Head of Business Services, John Noctor explains the impact of a recent Court of Appeal judgment on the role of the Managing Director.
In October of last year we reported on the decision of the High Court in the case of Smith v Butler concerning a dispute between the chairman and managing director of a private limited company. The managing director lost the argument in the High Court, and took his case to the Court of Appeal. The Court of Appeal has now issued its judgment which clarifies some important points of principle regarding the powers of managing directors.
The High Court
Just to recap, the chairman held 70% of the shares in the company and the MD held 30%. The two men fell out when the chairman decided to remove the MD from office for under-performance, and the MD accused the chairman of financial fraud on a significant scale. The following actions resulted:
• The MD sought to suspend the chairman from office whilst the alleged fraud was investigated.
• The chairman responded by convening a shareholders meeting to remove the MD from his office as a director, utilising the chairman’s powers as a majority shareholder.
The MD sought to frustrate the actions on the part of the chairman, by refusing to attend the meeting of shareholders thus rendering it inquorate. The chairman therefore applied to the High Court for a declaration that the MD had no power to suspend him from office as chairman, and for an order under Section 306 of the Companies Act 2006 convening a meeting of the company at which one member, namely the chairman, would be a quorum. The purpose of that meeting being to remove the MD from his office as a director.
In a move which later turned out to be very costly, the companywas joined in the proceedings to oppose the chairman’s applications.
The matter came before Mr Justice Behrens in the High Court and he found as follows:
• The decision to suspend the chairman was unlawful. It was for the board of directors as a whole to pass a valid resolution to suspend or remove the chairman and that had not happened.
• There should be an order under Section 306 of the Companies Act 2006, convening a meeting of the shareholders with a quorum of one. The chairman could not be deprived of his normal rights as a majority shareholder to appoint and remove directors, simply because allegations of fraud had been made against him. Nor could the MD frustrate the wishes of the chairman, in his capacity as majority shareholder, by refusing to attend meetings.
• The MD should pay the company’s costs.
The MD appealed to the Court of Appeal, and the judgment of the Court of Appeal is summarised below.
The Court of Appeal
The Court of Appeal rejected the MD’s arguments and dismissed the appeal. The Court found as follows:
• There had been no express delegation of powers by the board of directors to the MD. He simply had a contract of employment appointing him as managing director. That appointment did not supplant the role of the board, and the MD had to operate within the strategy set by the board. The suspension of the chairman was a matter for the board and not for the MD acting alone.
• An order would be made under Section 306 of the Companies Act 2006, to convene a meeting of shareholders at which the chairman alone would constitute a quorum.

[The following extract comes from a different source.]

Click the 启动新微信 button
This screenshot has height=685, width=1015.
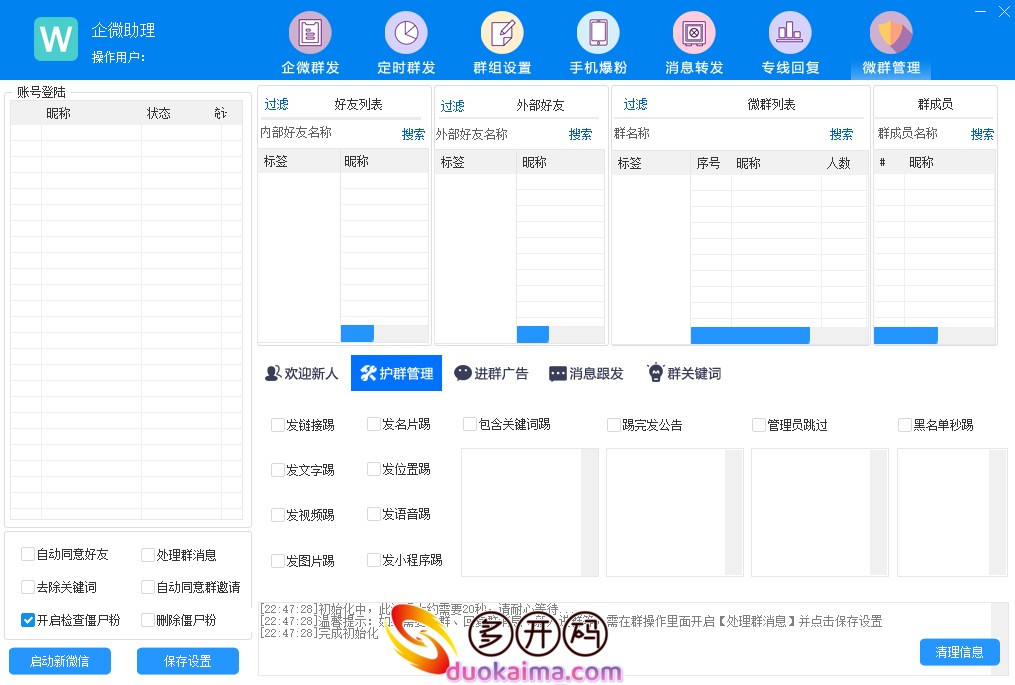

• Since the MD had no power to act as he did, it followed that he had no power to cause the company to support his actions, and no power to require the company to incur substantial costs in doing so.
The MD must therefore pay the company’s costs.
In essence, the Court of Appeal supported the decision of the High Court in its entirety. Not only is the MD now facing removal from his office as a director of the company, he will also be left facing a very substantial bill for the costs incurred throughout the proceedings.
From a practical point of view, the lessons to be learned from this case are as follows:
1. The business of the company is meant to be conducted by the board of directors as a whole, unless specific matters are specifically delegated to individuals.
2. Contrary to popular perception, the MD has no greater power than any other director unless that power is conferred upon him. That power might be conferred by a resolution of the board of directors as a whole, or it might be set out in the MD’s contract of employment, but failing that the power does not exist.
3. The will of the majority shareholder is meant to prevail, and in the absence of wrong doing will usually do so. In particular, a minority shareholder cannot frustrate the will of a majority shareholder by refusing to attend meetings.
4. If an MD (or any other director) joins the company into proceedings to support his position, and that position is not substantiated, the probability is that the director will be required to pay the company’s costs.
The decision in Smith & Butler is very significant in determining the powers of a managing director. If you wish to confer additional powers upon a managing director, those powers have to be approved by the board as a whole, and spelled out either in a board resolution or in the MD’s contract of employment. In the absence of any such power, the MD may find that he has overstretched his authority, and has incurred significant personal liabilities in doing so.
Any managing director who feels he is exposed in this way, may wish to review the matter in conjunction with his board of directors, with a view to clarifying his position and documenting the arrangements in an appropriate manner.